::: Dataset content

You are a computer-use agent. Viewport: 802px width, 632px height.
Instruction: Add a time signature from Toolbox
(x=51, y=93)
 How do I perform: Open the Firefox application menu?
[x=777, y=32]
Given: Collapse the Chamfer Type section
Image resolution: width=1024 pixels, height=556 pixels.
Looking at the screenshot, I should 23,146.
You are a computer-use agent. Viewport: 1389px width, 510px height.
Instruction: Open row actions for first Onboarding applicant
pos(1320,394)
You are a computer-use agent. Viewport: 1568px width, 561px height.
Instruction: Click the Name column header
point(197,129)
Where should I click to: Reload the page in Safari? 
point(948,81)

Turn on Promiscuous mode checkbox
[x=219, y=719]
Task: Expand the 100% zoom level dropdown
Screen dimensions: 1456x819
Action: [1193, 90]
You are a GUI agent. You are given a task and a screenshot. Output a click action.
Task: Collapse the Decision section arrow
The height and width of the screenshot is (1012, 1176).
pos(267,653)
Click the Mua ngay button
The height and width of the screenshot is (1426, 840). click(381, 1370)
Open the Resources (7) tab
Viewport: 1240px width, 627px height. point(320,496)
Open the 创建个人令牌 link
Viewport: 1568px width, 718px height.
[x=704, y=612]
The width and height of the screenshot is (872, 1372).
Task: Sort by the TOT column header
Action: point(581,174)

::::::

Directions =>
Print the lines above exactly as they appear, covering every item.

Solution to this problem =>
You are a computer-use agent. Viewport: 802px width, 632px height.
Instruction: Add a time signature from Toolbox
(x=51, y=93)
 How do I perform: Open the Firefox application menu?
[x=777, y=32]
Given: Collapse the Chamfer Type section
Image resolution: width=1024 pixels, height=556 pixels.
Looking at the screenshot, I should 23,146.
You are a computer-use agent. Viewport: 1389px width, 510px height.
Instruction: Open row actions for first Onboarding applicant
pos(1320,394)
You are a computer-use agent. Viewport: 1568px width, 561px height.
Instruction: Click the Name column header
point(197,129)
Where should I click to: Reload the page in Safari? 
point(948,81)

Turn on Promiscuous mode checkbox
[x=219, y=719]
Task: Expand the 100% zoom level dropdown
Screen dimensions: 1456x819
Action: [1193, 90]
You are a GUI agent. You are given a task and a screenshot. Output a click action.
Task: Collapse the Decision section arrow
The height and width of the screenshot is (1012, 1176).
pos(267,653)
Click the Mua ngay button
The height and width of the screenshot is (1426, 840). click(381, 1370)
Open the Resources (7) tab
Viewport: 1240px width, 627px height. point(320,496)
Open the 创建个人令牌 link
Viewport: 1568px width, 718px height.
[x=704, y=612]
The width and height of the screenshot is (872, 1372).
Task: Sort by the TOT column header
Action: point(581,174)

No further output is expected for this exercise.